Fakta lain tentang MSG juga diangkat oleh Russell Blaylock, penulis buku Excitotoxins-The Taste That Kills. Dalam buku itu disebutkan MSG adalah excitotoxin yaitu zat kimia yang merangsang dan dapat mematikan sel2 otak. Sang penulis juga menyebutkan bahwa MSG dapat memperburuk gangguan saraf degeneratif seperti Alzeheimer, Parkinson, Autisme serta ADD (Attention Deficit Disorder).j
Disini juga dijelaskan, MSG juga meningkatkan resiko dan kecepatan pertumbuhan sel kanker. Ketika konsumsi glutamat meningkat, kanker akan tumbuh dengan cepat, dan ketika glutamat di hentikan, pertumbuhan sel kanker melambat.
Para peneliti telah melakukan eksperimen, di mana mereka menggunakan pemblokir glutamat yang dikombinasi dengan kemoterapi hasilnya sangat baik. Bahkan mereka menyimpulkan, pemblokiran glutamat secara signifikan meningkatkan efektivitas obat obat anti kanker.
Memang, MSG ini menjadi kontrofersi sejak lama, bahkan di indonesia (ingat jaman Gus Dur), selain penelitian tentang bahaya penggunaan MSG buat tubuh, banyak juga statmen2 dari banyak ahli makanan yang kontradiktif mengatakan bahwa MSG ini aman dikonsumsi.
Seperti yang dilansir oleh US Food and Drug Administration (FDA), bahwa MSG aman digunakan pada makanan, secara tidak berlebihan.
Di indonesia sendiri, MSG ini masih digolongkan zat adiktif yang diperbolehkan.

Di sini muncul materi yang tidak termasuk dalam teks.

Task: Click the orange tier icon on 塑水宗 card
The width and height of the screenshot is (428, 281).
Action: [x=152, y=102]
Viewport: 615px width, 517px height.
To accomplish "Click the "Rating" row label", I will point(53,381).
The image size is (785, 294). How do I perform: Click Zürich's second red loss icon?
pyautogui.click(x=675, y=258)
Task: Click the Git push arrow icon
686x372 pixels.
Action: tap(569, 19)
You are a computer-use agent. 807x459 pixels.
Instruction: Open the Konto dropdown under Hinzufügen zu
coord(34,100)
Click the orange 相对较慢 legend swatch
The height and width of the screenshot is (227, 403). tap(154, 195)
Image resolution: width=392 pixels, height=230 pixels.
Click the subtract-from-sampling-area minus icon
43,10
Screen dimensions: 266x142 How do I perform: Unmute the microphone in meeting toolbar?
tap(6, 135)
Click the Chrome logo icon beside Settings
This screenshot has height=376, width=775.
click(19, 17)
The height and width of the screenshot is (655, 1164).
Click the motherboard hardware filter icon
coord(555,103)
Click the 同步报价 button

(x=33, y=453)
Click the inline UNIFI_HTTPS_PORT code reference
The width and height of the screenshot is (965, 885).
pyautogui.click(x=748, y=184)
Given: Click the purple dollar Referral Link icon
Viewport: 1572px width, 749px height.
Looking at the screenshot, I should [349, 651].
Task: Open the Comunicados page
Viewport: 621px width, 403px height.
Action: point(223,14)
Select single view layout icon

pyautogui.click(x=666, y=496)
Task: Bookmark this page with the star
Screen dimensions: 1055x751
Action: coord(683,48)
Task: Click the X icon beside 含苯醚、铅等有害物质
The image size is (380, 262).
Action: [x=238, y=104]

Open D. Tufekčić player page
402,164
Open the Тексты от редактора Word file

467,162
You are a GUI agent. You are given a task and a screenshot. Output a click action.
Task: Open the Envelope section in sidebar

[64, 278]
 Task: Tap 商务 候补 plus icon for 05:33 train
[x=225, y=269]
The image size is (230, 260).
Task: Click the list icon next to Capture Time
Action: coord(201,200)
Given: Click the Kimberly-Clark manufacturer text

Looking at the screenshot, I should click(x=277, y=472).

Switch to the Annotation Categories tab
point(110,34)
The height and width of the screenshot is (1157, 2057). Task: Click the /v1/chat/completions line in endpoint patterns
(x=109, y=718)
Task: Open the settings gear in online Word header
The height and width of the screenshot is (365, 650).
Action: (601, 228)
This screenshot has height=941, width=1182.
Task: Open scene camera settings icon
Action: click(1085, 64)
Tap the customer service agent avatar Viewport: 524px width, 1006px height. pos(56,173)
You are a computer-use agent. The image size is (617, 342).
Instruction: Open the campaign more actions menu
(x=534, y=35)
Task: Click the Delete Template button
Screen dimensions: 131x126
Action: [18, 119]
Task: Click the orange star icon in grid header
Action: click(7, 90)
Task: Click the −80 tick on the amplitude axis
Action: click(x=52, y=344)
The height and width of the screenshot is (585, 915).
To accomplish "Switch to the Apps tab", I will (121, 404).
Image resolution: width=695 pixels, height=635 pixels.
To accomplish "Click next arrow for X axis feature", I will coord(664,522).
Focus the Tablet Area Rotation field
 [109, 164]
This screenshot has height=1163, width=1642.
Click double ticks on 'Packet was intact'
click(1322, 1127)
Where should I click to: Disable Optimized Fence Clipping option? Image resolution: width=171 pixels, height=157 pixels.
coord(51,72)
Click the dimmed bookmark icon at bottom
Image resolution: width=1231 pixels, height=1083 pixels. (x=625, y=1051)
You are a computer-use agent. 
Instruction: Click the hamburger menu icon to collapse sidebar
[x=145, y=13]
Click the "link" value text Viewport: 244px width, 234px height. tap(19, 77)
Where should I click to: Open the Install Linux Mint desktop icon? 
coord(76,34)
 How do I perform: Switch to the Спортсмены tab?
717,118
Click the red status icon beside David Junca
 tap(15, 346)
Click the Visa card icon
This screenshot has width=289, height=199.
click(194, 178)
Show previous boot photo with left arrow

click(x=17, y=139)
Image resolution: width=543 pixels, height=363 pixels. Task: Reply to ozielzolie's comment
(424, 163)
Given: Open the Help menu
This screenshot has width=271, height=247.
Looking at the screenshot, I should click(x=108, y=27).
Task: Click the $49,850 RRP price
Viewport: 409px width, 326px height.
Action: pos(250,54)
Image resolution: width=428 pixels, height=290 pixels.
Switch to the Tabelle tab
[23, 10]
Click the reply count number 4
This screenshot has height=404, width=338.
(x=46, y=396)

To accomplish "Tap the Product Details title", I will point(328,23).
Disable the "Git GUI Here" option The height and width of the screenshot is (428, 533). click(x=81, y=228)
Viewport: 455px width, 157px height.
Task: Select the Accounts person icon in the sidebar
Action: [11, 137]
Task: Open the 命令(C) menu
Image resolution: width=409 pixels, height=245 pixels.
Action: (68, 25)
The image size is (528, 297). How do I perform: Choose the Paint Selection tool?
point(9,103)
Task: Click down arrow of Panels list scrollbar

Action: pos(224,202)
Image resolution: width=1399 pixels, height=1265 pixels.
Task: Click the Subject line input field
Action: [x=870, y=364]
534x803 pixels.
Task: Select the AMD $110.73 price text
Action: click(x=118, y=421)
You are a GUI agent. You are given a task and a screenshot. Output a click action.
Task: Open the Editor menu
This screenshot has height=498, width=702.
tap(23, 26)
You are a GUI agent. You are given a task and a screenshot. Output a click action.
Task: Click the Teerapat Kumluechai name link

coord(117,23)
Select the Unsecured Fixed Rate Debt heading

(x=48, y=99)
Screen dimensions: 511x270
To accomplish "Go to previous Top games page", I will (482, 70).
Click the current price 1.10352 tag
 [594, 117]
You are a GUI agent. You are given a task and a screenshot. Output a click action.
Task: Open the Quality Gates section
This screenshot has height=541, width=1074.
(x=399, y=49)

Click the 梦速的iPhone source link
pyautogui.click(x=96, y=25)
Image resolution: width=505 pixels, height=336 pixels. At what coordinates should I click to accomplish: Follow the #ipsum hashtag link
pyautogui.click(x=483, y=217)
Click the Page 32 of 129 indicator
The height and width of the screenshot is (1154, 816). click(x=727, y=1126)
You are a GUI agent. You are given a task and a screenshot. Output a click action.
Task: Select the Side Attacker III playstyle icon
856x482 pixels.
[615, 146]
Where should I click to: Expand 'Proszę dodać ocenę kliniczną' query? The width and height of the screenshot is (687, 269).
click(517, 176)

Pada perdebatan tentang MSG ini pernah dijawab oleh Pemerintah bahwa sesuai peraturan Mentri Kesehatan nomor 722 Tahun 1988, ada 16 jenis pengawet yang diperbolehkan, antara lain MSG dan pemanis buatan.
Pemerintah juga menentukan batas aman penggunaan MSG untuk tubuh yaitu maksimal 120 mg/kg berat badan perhari.
Untuk obyektifitas artikel saya ini, saya juga akan masukkan informasi lain, disini saya ambil pendapat dari Dekan Fakultas Ekologi Manusia IPB Prof. Dr. ir. Hardiansyah saat simposium Umami Dan Glutamat yang diadakan Ajinomoto dan IPB, mengatakan "Glutamat sebenarnya secara alami terdapat dalam tubuh kita dan juga bahan makanan."
Beliau juga menambahkan, bahwa kontroversi tentang MSG sebenarnya dimulai dari penelitian yang dilakukan pada hewan di laboraturium dengan dosis yang tidak relevan, dengan pemakaian sehari hari dalam masakan. Dalam menanggapi tentang pemicu kanker yang terdapat dalam mencit (tikus putih) dilaboraturium setelah pemberian MSG, Beliau mengatakan " Jelas saja menimbulkan dampak buruk karena mencit (tikus putih) disuntikkan MSG 200-500 gram setiap hari, sementara kita mengkonsumsi dengan cara mencampurnya dalam makanan, konsumsi 10 mg MSG setiap hari saja tidak mungkin."
Waoo...banyak sekali pendapat yang saling bertentangan ya ternyata.
Meski begitu, sekedar tahu saja, di tempat asalnya, Jepang, MSG yang berkadar 100 % sudah dilarang di jual bebas. Di jepang, saya ambil contoh produsen Ajinomoto, untuk mensuplai kebutuhan penyedap rasa masyarakat jepang sendiri, telah mengeluarkan produk yang bernama Aji-shio, apa ini? Aji-shio adalah campuran Garam dan MSG dengan perbandingan garam 90 % dan MSG 10 % saja, inilah yang sekarang dijual bebas di pasaran jepang sebagai penyedap rasa.
Bagi saya, hidup di tanah Indonesia adalah sebuah berkah tersendiri, dengan kekayaan bumbu, dan rempah yang beraneka macam, membuat saya tidak perlu lagi menggunakan tambahan zat adiktif untuk membuat cita rasa sedap kuliner olahan saya.Bagaimana dengan anda?